2. nd RSV season: 200mg nirsevimab

Group Type: EXPERIMENTAL

Nirsevimab

Intervention Type: DRUG

Single fixed IM dose of nirsevimab 50 mg if body weight \< 5 kg or 100 mg if body weight ≥ 5 kg, and subjects entering their second RSV season will receive a single fixed IM dose of nirsevimab 200 mg

Interventions

Nirsevimab

Single fixed IM dose of nirsevimab 50 mg if body weight \< 5 kg or 100 mg if body weight ≥ 5 kg, and subjects entering their second RSV season will receive a single fixed IM dose of nirsevimab 200 mg

Intervention Type: DRUG

Other Intervention Names

Nirsevimab (MEDI8897)

Eligibility Criteria

Inclusion Criteria

• Neonate, infant, or young child ≤ 24 months of age at the time of dose administration who, per investigator judgement, are:

1. In their first year of life AND entering their first RSV season at the time of dose administration OR

2. In their second year of life AND entering their second RSV season at the time of dose administration

• The subject must meet at least 1 of the following conditions at the time of informed consent.
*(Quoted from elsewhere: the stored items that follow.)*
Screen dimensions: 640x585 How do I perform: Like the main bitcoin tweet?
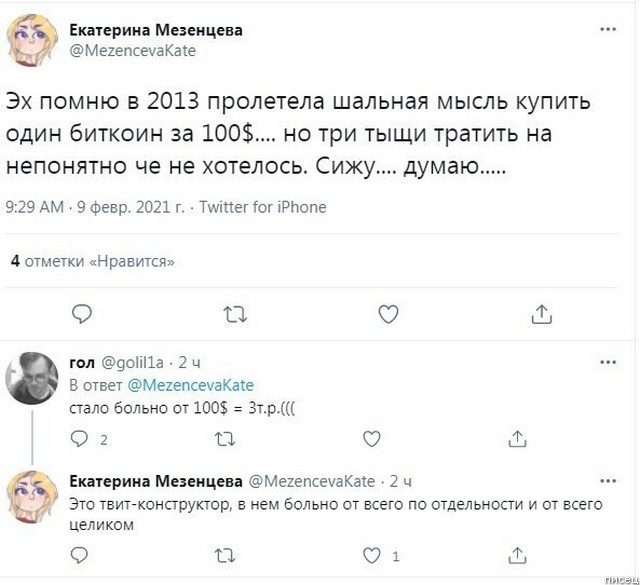tap(389, 314)
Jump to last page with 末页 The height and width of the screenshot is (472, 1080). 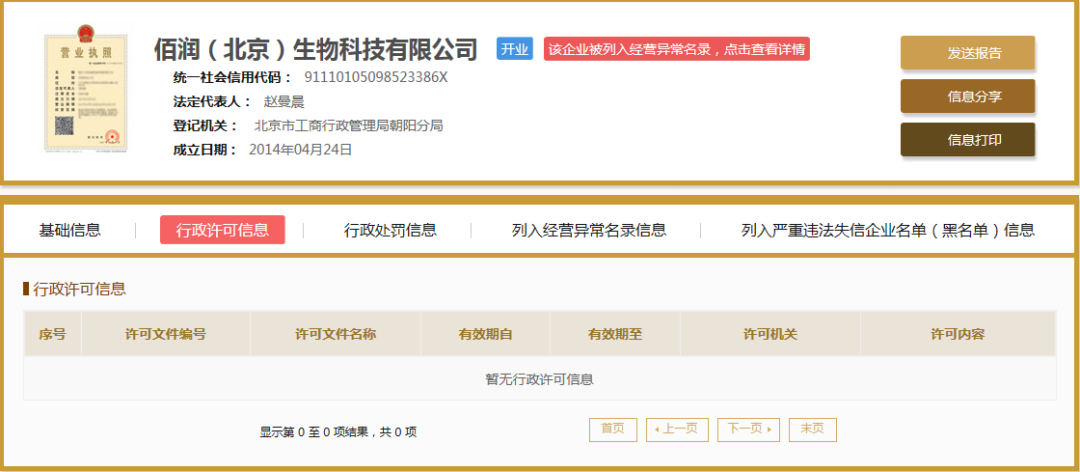click(x=812, y=429)
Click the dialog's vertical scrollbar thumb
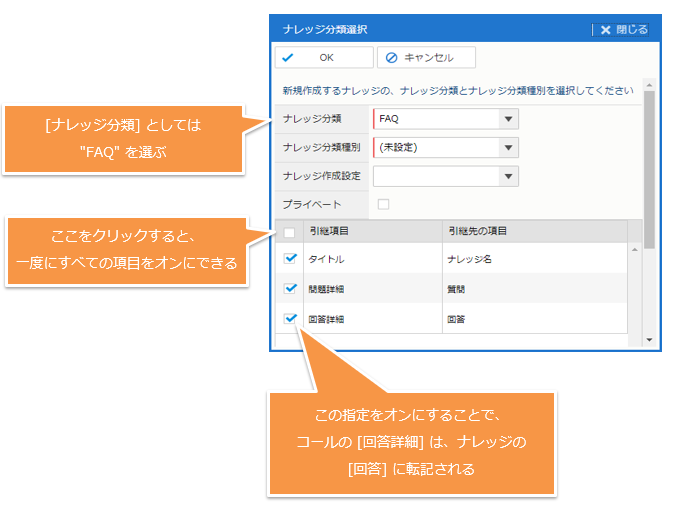This screenshot has height=506, width=674. [649, 170]
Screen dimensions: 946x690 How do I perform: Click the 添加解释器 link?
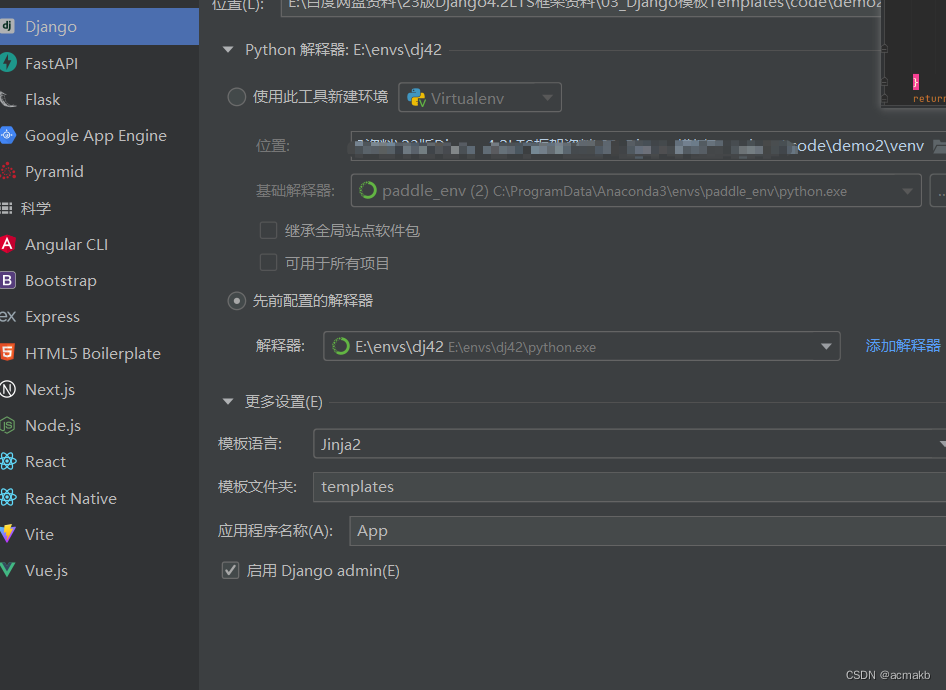(x=902, y=344)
1. Diagnosed with combined immunodeficiency (severe combined immunodeficiency, X-linked hyper-immunoglobulin M [IgM] syndrome, etc); antibody deficiency (X linked agammaglobulinemia, common variable immunodeficiency, non-X-linked hyper-IgM syndromes, etc); or other immunodeficiency (Wiskott-Aldrich syndrome, DiGeorge syndrome, etc), or

2. Diagnosed with human immunodeficiency virus infection, or

3. History of organ or bone marrow transplantation, or

4. Subject is receiving immunosuppressive chemotherapy, or

5. Subject is receiving systemic high-dose corticosteroid therapy (prednisone equivalents ≥ 0.5 mg/kg every other day, other than inhaler or topical use), or

6. Subject is receiving other immunosuppressive therapy (eg, azathioprine, methotrexate, mizoribine, mycophenolate mofetil, cyclophosphamide, cyclosporine, tacrolimus, cytokine inhibitors, etc)

• Written informed consent and any locally required authorization obtained from the subject's parent(s)/legal representative(s) prior to performing any protocol-related procedures, including screening evaluations.
• Subject's parent(s)/legal representative(s) able to understand and comply with the requirements of the protocol including follow-up visits as judged by the investigator.
• Subject is available to complete the follow-up period, which will be approximately 1 year after receipt of nirsevimab

Exclusion Criteria

• Subject who meets any of the palivizumab indications approved in Japan other than immunocompromised condition.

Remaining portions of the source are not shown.